Viele Jahre später erblickten meine Kinder das Licht der Welt und brachten neue Töne und Klänge in mein Leben. Ich sang oft mit ihnen. Zunächst die alten Kinderlieder, später die modernen. An „Anne Kaffeekanne“ von Frederik Vahle erinnere ich mich besonders gern. Dann war lange Zeit Pause, bis ich nach einer schweren Erkrankung, das heilsame Singen für mich entdeckte und in einem ungewöhnlichen Chor zu singen begann.
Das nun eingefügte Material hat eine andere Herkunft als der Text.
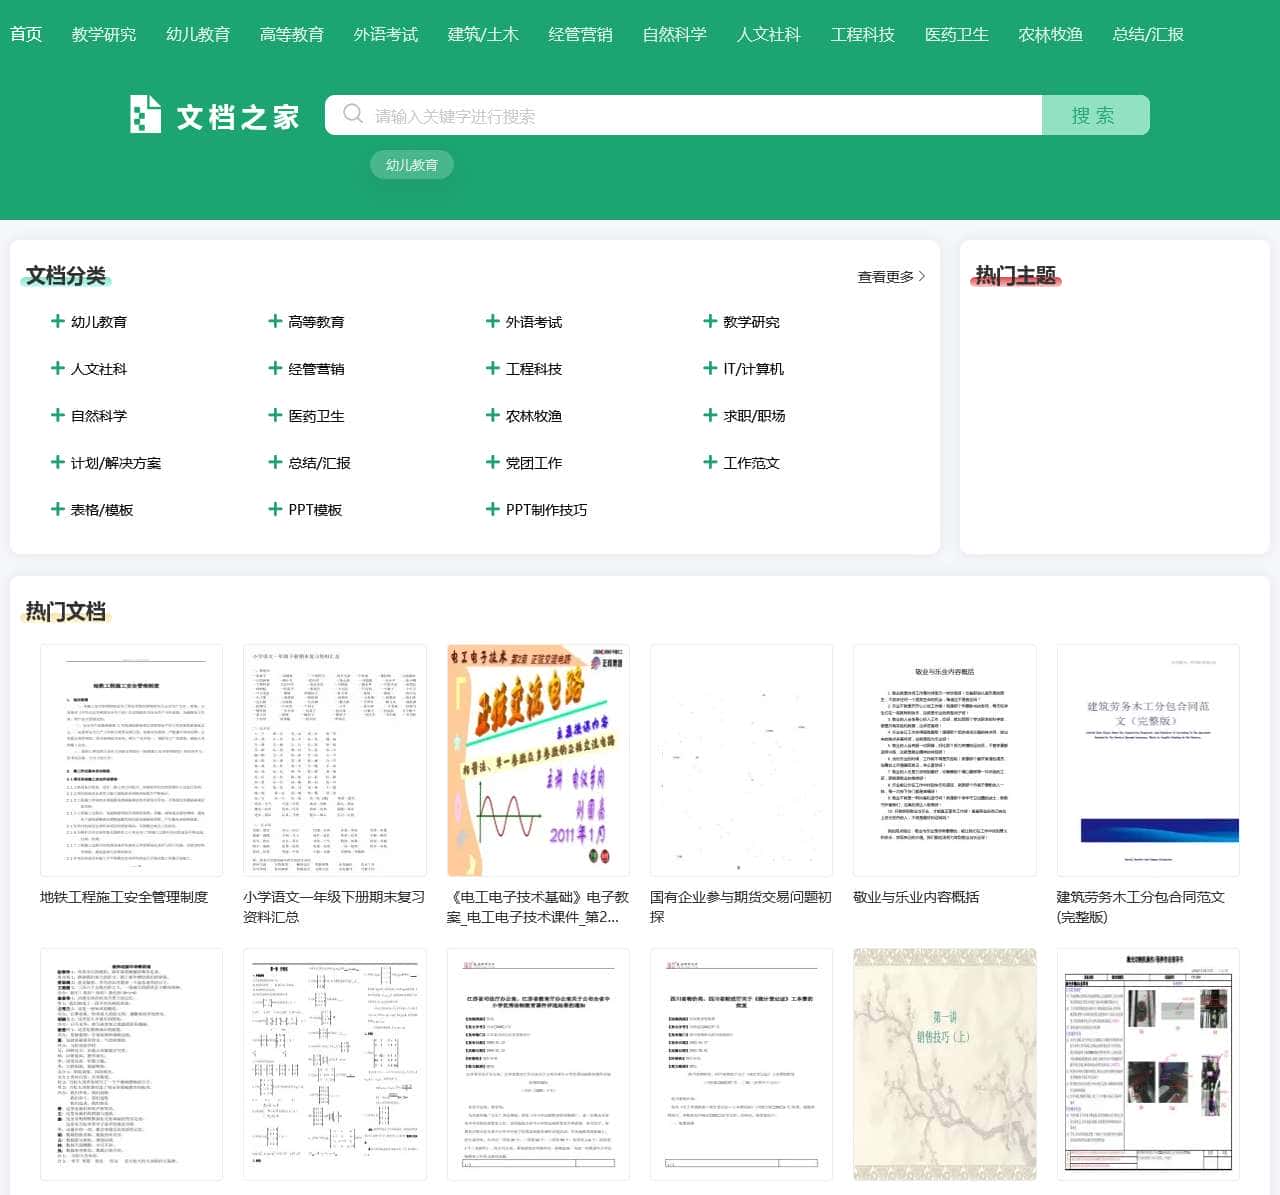The height and width of the screenshot is (1195, 1280).
Task: Open 总结/汇报 in top navigation bar
Action: tap(1147, 34)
Wir nennen und „Singen wie im Himmel-Chor Köln“ und wie Engel klingen wir auch manchmal. Ich singe Sopran und bin immer tief ergriffen und berührt, wenn wir mehrstimmig singen. Dieses Gewebe aus Klang ist wie ein Segen über uns, die wir in diesen Momenten eine dichte Einheit bilden. Benannt wurde der Chor nach dem Film „Wie im Himmel“ der in Schweden spielt. Besonders die letzte Szene im Film ist sehr beeindruckend. Ein Chor steht bei einem Wettbewerb auf der Bühne und wartet auf den Chorleiter, der nicht kommt. Was tun, alle warten, Zeit vergeht, die Spannung steigt. Da beginnt, eine Stimme im Chor zu summen. Nach und nach stimmen die anderen Chormitglieder ein, lassen mit ihrer Stimme heraus, was hinaus will. Ein wunderschöner mitreißender Klangteppich aus geflüsterten , gehauchten und gesungenen Tonsequenzen entsteht. Der Chor trägt sich selbst, auch weil die einzelnen Chormitglieder aufeinander hören und sich achten, weil sie sorgsam mit dem gemeinsamen Klanggewebe umgehen. Das vermittelt sich den Zuschauern. Sie lassen sich mitreißen, und stimmen mit ein. Am Ende, der Chorleiter ist nicht gekommen, gewinnt dieser Chor den Wettbewerb.
Dieses sogenannte „Tönen“ praktizieren und zelebrieren wir in unserem Chor regelmäßig. Immer ist es sehr innig. Ein bisschen schweben wir dann über der Erde und spüren, wie uns Flügel wachsen.
In der Stille danach, die wir auskosten, kommen wir langsam zurück in die Welt. Beim Schreiben dieses Textes sind mir noch viele musikalische Erlebnisse eingefallen, und ich habe festgestellt, das Singen und der Klang begleiten mich schon immer. Es gab gar keine wirkliche Pause.